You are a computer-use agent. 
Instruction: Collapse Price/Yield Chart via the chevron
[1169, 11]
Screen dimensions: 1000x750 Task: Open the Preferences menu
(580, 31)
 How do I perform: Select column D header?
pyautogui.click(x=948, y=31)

...

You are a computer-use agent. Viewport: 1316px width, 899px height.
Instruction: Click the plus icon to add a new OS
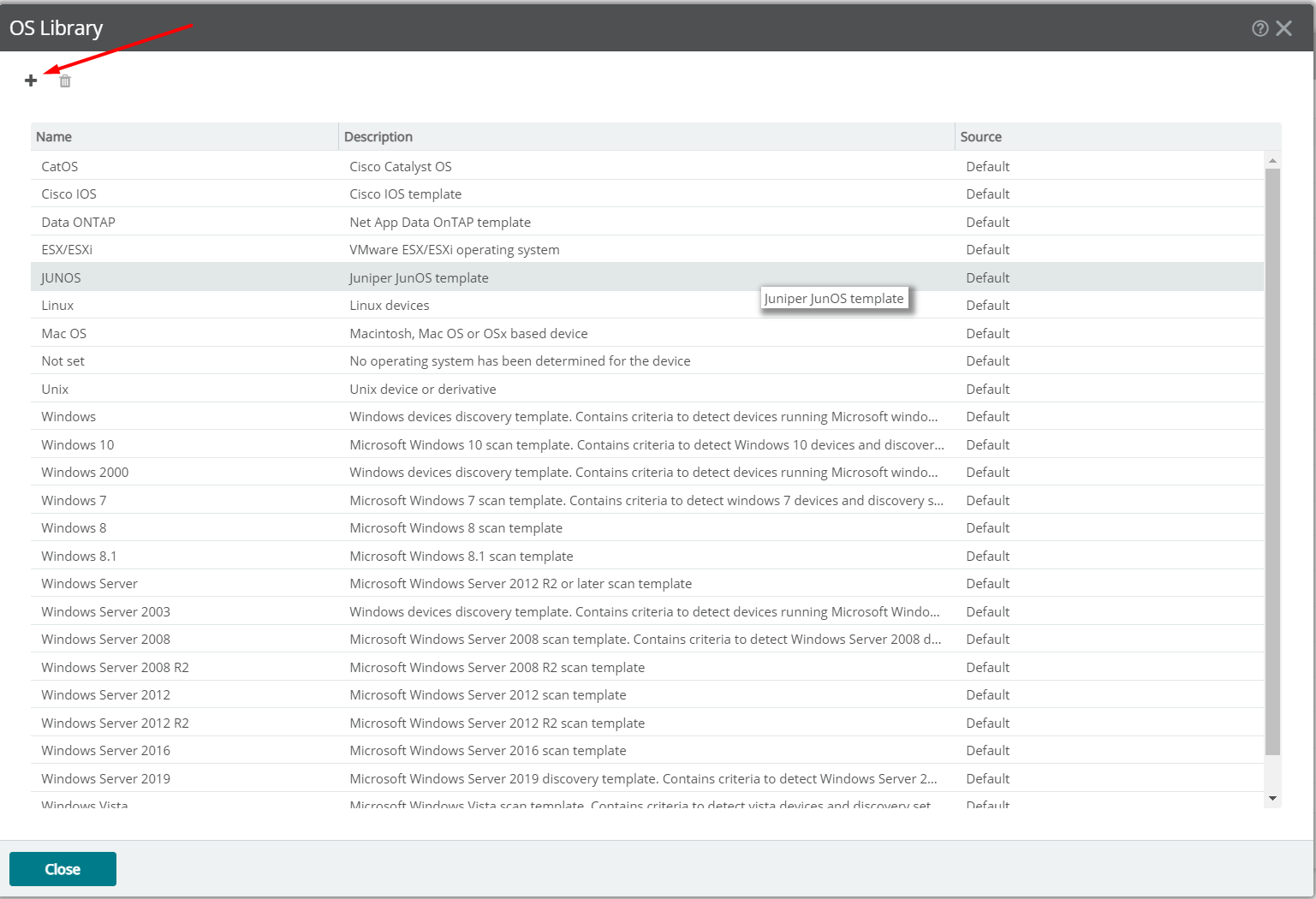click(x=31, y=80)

= What is required =
Work out how many lines of the data hold the string "agent". State only that number.

= Response below =
2